Wetenschappers bekritiseren RIVM en ECHA
Nog steeds is de BOP van mening dat het beter ware geweest als Baarn in navolging van een aantal andere gemeenten wel afscheid had genomen van het rubbergranulaat. Dit wordt eens te meer bevestigd door een artikel van de hand van vier hoogleraren, waaronder de Utrechtse toxicoloog Martin van den Berg, in de jongste uitgave van het Nederlands Tijdschrift voor Geneeskunde (NTVG). De wetenschappers concluderen dat zowel het RIVM als het ECHA (European Chemical Agency) eerder onterecht meldden, dat er geen gezondheidsrisico’s te verwachten zijn bij kinderen die sporten op rubbergranulaat. Volgens de wetenschappers is door beide instituten relevante wetenschappelijke informatie over kankerverwekkende PAK’s en BPA niet in hun berekeningen opgenomen. Was dit wel het geval geweest dan zou dat tot de conclusie moeten hebben geleid dat het risico van rubbergranulaat voor kinderen onacceptabel hoog is. De wetenschappers geven in hun artikel aan dat spelen op kunstgras met rubbergranulaat inmiddels vaak onvermijdelijk is. Daarom komen zij met het dringende advies aan de Nederlandse overheid dat ouders moet worden aangeraden ‘om hun kinderen zo goed mogelijk te beschermen tijdens en na het spelen op dit kunstgras. Hand- en mondcontact met het granulaat van oude autobanden moet zoveel mogelijk worden vermeden. Tevens moeten na het sporten de blote huiddelen en kleding zo snel mogelijk worden gewassen’. Stel dat u zo’n waarschuwing tegenkomt op een bijsluiter bij kinderspeelgoed, zou u uw (klein)kind daar dan mee laten spelen?
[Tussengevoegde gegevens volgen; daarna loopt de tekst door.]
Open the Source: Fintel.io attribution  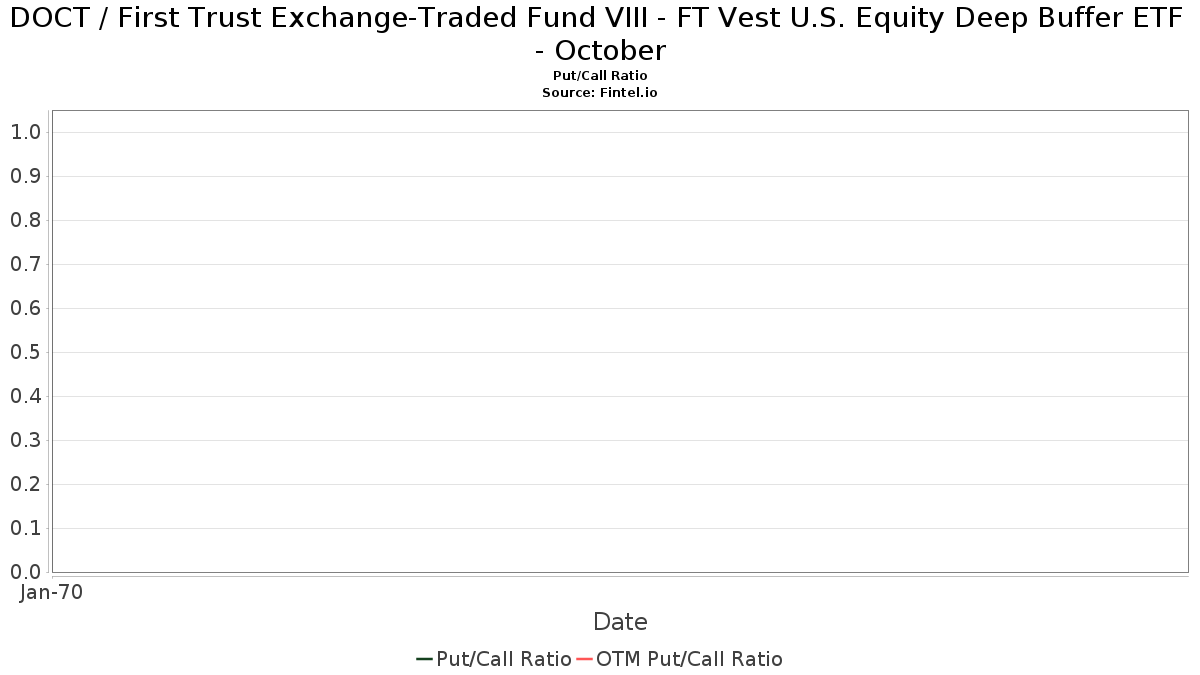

Er valt veel te zeggen over het onderzoekswerk van RIVM. Het artikel in het NTVG maakt duidelijk dat het woord van het gezaghebbende onderzoeksinstituut in elk geval niet onfeilbaar is. Het versterkt onze ongerustheid over de bouw van een complete woonwijk pal naast de onlangs verbrede A1. Wat als blijkt dat het nationale onderzoeksinstituut ook hier steken heeft laten vallen en dat er later tot de conclusie moet worden gekomen dat het beter ware geweest wél acht te slaan op de waarschuwingen van wetenschappers verbonden aan instituten als de GGD, Longfonds en de Wereldgezondheidsorganisatie? Vrijwel zeker tegen beter in geeft de BOP de raadsfracties het dringende advies kennis te nemen van het rubbergranulaat-artikel in het NTVG.